In a recent letter from DeGeneres to staff, first obtained by The Hollywood Reporter, the star said, "On day one of our show, I told everyone in our first meeting that [the program] would be a place of happiness — no one would ever raise their voice, and everyone would be treated with respect. Obviously, something changed, and I am disappointed to learn that this has not been the case. And for that, I am sorry."
She said in the more than 400-word letter that with the show, which debuted in 2003, having "grown exponentially, I've not been able to stay on top of everything and relied on others to do their jobs as they knew I'd want them done. Clearly some didn't. That will now change and I'm committed to ensuring this does not happen again."
DeGeneres, 62, added, "I'm glad the issues at our show were brought to my attention. I promise to do my part in continuing to push myself and everyone around me to learn and grow. It's important to me and to Warner Bros." — he show's production company, through its Telepictures subsidiary — "that everyone who has something to say can speak up and feels safe doing so."

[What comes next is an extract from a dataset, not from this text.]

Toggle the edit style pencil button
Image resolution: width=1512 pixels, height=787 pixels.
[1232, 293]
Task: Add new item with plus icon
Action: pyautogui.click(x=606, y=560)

Calling herself "proud of the work we do and the fun and joy we all help put out in the world," DeGeneres said she wanted the staff of her show "to love working on it. Again, I'm so sorry to anyone who didn't have that experience."
A July 16 article in BuzzFeed News, based on interviews with one current and 10 former employees of the show, described an environment of fear, retribution and racist undercurrents, all at odds with DeGeneres' reputation for niceness. The anonymous staffers said some employees were terminated after taking time off for medical or bereavement reasons, issues could not be brought up to hostile and capricious managers, and that staffers were forbidden to speak with DeGeneres herself.
While the star is one of TV's highest-paid — earning an estimated annual $80.5 million, per Forbes magazine's most recent list of top-earning TV and radio hosts — one former employee said that over concerns about DeGeneres' image, the employee was ordered to end a GoFundMe campaign to raise money for medical costs not covered by the company health insurance.
In a statement Thursday to Newsday, Warner Bros. TV said in part that an investigation by parent company WarnerMedia and an outside firm last week had "hoped to determine the validity and extent of publicly reported allegations and to understand the full breadth of the show's day-to-day culture. As a result, WarnerMedia interviewed dozens of current and former employees about the environment at 'The Ellen DeGeneres Show.' … And though not all of the allegations were corroborated, we are disappointed that the primary findings of the investigation indicated some deficiencies related to the show's day-to-day management."
WBTV went on to say, "We have identified several staffing changes, along with appropriate measures to address the issues that have been raised, and are taking the first steps to implement them." Multiple trade magazines on Thursday said Ed Glavin, one of the executive producers, was expected to leave the show.
As early as 2018, DeGeneres dismissed accusations of a negative work environment, telling The New York Times in language similar to the recent letter, "The first day I said: 'The one thing I want is everyone here to be happy and proud of where they work, and if not, don't work here.' No one is going to raise their voice or not be grateful. That's the rule to this day."
A spokeswoman for "The Ellen DeGeneres Show" did not respond to a Newsday request for comment, and DeGeneres has not commented on social media.